Obama Drones Memo Disclosure Could Change FOIA Cases

Obama Drones Memo Disclosure Could Change FOIA Cases
WASHINGTON, DC - FEBRUARY 05: U.S. Attorney General Eric Holder leads a news conference with attorneys general from eight states and the District of Columbia at the Department of Justice February 5, 2013 in Washington, DC. Holder announced that the United States is bringing a civil lawsuit against the ratings agency Standards & Poor's and its parent company, McGraw-Hill Companies, over its pre-fiscal crisis bond ratings. (Photo by Chip Somodevilla/Getty Images)
WASHINGTON, DC - FEBRUARY 05: U.S. Attorney General Eric Holder leads a news conference with attorneys general from eight states and the District of Columbia at the Department of Justice February 5, 2013 in Washington, DC. Holder announced that the United States is bringing a civil lawsuit against the ratings agency Standards & Poor's and its parent company, McGraw-Hill Companies, over its pre-fiscal crisis bond ratings. (Photo by Chip Somodevilla/Getty Images)
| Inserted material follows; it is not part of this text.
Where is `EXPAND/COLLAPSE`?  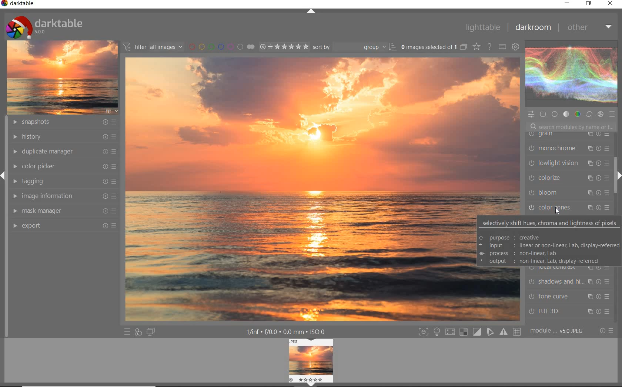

WASHINGTON -- Until last week, the Obama administration's official position was that it had never technically acknowledged the existence of a memo from the Office of Legal Counsel laying out the legal framework for the targeted killing of an American citizen.

"The very fact of the existence or nonexistence of such documents is itself classified," the Justice Department wrote in a previous letter, despite wide discussion from members of the administration on the general principles of the targeted killing program.

Even a broader document -- a so-called "white paper" -- that spelled out the less-specific legal basis for targeted killings was "protected by the deliberative process privilege" though it was turned over to select members of Congress, a Justice Department official wrote late last month to a reporter from The New York Times who had requested that document.

But once the white paper was disclosed by Michael Isikoff of NBC News, the government had a change of heart. Jason Leopold, a reporter for Truthout who had submitted a Freedom of Information Act request for the white paper in August, contacted DOJ after the leak, reminding them he was granted expedited processing. An official called to tell him it would take three months to disclose the already-public paper but wound up turning over the document in an email to Leopold late Friday as a matter of "agency discretion." Other requestors got the same document on Friday.

"It's completely ridiculous and to me this action underscores how the Obama administration has failed to live up to its promise of open government and transparency," Leopold told HuffPost. "This was an unclassified document shared with certain members of Congress. It should have been made available to me not long after I filed my records request."

The decision to disclose the document "displays some minimal capacity for reality-testing," wrote Steven Aftergood, the director of the Project on Government Secrecy of the Federation of American Scientists. "To continue to insist that the document was protected and exempt from release would have been too absurd. But the Freedom of Information Act process is supposed to meet a higher standard than 'not absurd,' and in this case it failed to do so."

Meanwhile, the American Civil Liberties Union is fighting on in its mission to get the full OLC memo on targeted killing made public and more information on the CIA's drone program disclosed. The ACLU believes the white paper and the testimony of John Brennan during his CIA confirmation hearing last week bolster its case.

"We think we were right before and we think we have an even stronger case now," Brett Max Kaufman, a national security fellow with the ACLU, told The Huffington Post.

John Brennan's testimony during this CIA confirmation hearing last week offered additional evidence, the ACLU believes. The ACLU sent a letter to the U.S. Court of Appeals for the District of Columbia Circuit, which is deciding the organization's appeal of the CIA decision to reject their FOIA. The letter points to the transcript where Brennan and the members of the Senate Select Committee on Intelligence "extensively discussed various aspects of the CIA’s targeted-killing program, including the 'role' of the 'CIA director in [the] approval process” for targeted killings abroad."

ACLU lawyers are also in the midst of appealing a federal judge's decision to deny their FOIA for the OLC memo despite what the judge described as the "Alice-in-Wonderland nature" of the process. Now that the government has formally acknowledged that the OLC memo exists and turned over a copy to select members of Congress, the ACLU hopes the appeals court will take its side.